RECORDS FOR THIS EXERCISE:

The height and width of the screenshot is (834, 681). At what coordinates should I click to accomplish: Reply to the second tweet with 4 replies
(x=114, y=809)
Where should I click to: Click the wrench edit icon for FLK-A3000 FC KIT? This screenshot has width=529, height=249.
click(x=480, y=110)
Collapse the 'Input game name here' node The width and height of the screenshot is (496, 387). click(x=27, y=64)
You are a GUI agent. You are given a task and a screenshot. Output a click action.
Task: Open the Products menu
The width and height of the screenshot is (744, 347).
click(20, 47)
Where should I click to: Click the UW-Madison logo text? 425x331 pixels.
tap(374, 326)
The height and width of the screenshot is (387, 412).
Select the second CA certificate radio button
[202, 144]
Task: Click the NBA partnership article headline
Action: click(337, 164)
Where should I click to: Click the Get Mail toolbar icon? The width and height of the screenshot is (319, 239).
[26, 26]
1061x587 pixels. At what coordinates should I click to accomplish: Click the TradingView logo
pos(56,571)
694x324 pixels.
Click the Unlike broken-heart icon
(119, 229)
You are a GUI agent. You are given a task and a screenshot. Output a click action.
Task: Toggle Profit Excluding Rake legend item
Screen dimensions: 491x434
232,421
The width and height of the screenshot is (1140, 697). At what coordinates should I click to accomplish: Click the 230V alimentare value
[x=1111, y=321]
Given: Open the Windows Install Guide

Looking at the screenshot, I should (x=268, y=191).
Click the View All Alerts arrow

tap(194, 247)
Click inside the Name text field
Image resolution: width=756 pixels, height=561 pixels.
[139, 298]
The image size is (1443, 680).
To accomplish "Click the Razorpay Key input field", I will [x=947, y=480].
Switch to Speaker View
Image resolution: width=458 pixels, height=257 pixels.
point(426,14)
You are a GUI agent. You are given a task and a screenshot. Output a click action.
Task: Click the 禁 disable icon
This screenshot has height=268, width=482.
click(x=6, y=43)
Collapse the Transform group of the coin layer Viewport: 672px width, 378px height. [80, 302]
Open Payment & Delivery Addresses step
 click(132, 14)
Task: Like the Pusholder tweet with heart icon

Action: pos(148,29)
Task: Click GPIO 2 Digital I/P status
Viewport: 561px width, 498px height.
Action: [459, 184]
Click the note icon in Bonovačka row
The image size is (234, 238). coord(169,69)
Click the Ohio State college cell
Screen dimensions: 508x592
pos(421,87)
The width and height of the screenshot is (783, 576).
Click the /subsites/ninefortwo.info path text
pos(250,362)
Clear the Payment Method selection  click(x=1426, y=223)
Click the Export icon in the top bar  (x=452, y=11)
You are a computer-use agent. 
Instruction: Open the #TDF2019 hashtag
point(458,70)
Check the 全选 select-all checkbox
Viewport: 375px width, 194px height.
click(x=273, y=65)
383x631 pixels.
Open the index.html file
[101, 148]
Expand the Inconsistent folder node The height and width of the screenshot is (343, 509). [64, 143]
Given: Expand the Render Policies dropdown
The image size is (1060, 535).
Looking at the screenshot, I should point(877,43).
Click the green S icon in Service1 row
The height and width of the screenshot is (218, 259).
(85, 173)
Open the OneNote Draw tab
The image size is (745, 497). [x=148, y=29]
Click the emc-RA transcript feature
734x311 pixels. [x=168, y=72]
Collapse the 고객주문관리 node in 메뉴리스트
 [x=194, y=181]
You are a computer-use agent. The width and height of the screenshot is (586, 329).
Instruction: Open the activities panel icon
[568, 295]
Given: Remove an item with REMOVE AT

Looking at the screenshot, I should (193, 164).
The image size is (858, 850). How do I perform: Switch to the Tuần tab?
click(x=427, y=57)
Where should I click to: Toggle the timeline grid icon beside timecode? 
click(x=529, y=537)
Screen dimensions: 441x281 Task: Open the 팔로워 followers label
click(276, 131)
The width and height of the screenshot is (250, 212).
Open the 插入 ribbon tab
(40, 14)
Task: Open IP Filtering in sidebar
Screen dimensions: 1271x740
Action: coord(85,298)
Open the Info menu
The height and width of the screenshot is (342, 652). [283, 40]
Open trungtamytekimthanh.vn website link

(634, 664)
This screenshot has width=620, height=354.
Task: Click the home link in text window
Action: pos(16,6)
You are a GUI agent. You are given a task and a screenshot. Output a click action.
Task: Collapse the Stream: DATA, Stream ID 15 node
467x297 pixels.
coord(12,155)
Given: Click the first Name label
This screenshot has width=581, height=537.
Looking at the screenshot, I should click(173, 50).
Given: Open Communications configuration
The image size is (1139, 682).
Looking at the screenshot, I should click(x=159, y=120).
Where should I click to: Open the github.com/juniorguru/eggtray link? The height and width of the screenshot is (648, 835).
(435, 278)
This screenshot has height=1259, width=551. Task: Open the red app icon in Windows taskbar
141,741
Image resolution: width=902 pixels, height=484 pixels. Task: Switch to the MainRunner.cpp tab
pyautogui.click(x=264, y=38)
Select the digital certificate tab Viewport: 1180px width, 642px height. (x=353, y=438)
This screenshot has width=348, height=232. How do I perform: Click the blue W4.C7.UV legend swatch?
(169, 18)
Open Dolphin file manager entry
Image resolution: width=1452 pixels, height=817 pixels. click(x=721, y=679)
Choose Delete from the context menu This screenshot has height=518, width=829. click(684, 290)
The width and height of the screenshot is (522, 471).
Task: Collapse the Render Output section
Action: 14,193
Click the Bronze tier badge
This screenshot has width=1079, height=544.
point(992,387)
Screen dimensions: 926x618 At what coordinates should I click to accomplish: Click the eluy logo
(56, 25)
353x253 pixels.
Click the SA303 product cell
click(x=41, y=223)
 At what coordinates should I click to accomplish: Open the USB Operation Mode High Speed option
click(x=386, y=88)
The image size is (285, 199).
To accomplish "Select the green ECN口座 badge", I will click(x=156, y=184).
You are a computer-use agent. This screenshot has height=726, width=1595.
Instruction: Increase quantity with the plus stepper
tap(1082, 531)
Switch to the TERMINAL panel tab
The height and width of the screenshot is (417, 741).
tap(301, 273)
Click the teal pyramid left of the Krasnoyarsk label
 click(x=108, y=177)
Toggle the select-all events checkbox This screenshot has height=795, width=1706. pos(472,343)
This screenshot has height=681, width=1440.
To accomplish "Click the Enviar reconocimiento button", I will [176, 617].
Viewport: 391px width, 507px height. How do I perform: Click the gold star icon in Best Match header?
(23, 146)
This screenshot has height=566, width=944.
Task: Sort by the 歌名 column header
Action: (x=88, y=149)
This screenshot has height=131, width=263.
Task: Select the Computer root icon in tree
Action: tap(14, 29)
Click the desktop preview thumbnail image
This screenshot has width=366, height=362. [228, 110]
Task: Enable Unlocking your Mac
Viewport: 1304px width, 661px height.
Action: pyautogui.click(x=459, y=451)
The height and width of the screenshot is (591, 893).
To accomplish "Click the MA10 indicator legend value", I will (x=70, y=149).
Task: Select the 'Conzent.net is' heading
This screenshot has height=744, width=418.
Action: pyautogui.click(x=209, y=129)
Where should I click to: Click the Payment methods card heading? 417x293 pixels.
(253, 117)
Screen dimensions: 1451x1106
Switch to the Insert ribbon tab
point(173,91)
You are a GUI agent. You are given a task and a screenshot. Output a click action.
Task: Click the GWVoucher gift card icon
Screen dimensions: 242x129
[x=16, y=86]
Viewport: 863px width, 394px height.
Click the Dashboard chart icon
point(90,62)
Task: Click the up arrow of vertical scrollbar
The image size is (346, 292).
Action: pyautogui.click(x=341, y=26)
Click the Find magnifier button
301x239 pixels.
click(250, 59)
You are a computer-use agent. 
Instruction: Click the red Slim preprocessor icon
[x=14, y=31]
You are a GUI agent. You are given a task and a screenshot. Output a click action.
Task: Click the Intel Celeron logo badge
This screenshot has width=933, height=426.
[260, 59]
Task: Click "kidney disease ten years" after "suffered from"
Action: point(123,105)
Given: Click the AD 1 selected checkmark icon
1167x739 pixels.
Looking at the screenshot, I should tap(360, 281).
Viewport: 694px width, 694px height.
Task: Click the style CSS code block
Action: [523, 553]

EXERCISE AIM:
All lines above between those holding "Viewport: 1304px width, 661px height." and "Task: Click the up", inclusive, must be set down unchanged, and no other line may be included.

REPLY TO THE EXERCISE:
Viewport: 1304px width, 661px height.
Action: pyautogui.click(x=459, y=451)
The height and width of the screenshot is (591, 893).
To accomplish "Click the MA10 indicator legend value", I will (x=70, y=149).
Task: Select the 'Conzent.net is' heading
This screenshot has height=744, width=418.
Action: pyautogui.click(x=209, y=129)
Where should I click to: Click the Payment methods card heading? 417x293 pixels.
(253, 117)
Screen dimensions: 1451x1106
Switch to the Insert ribbon tab
point(173,91)
You are a GUI agent. You are given a task and a screenshot. Output a click action.
Task: Click the GWVoucher gift card icon
Screen dimensions: 242x129
[x=16, y=86]
Viewport: 863px width, 394px height.
Click the Dashboard chart icon
point(90,62)
Task: Click the up arrow of vertical scrollbar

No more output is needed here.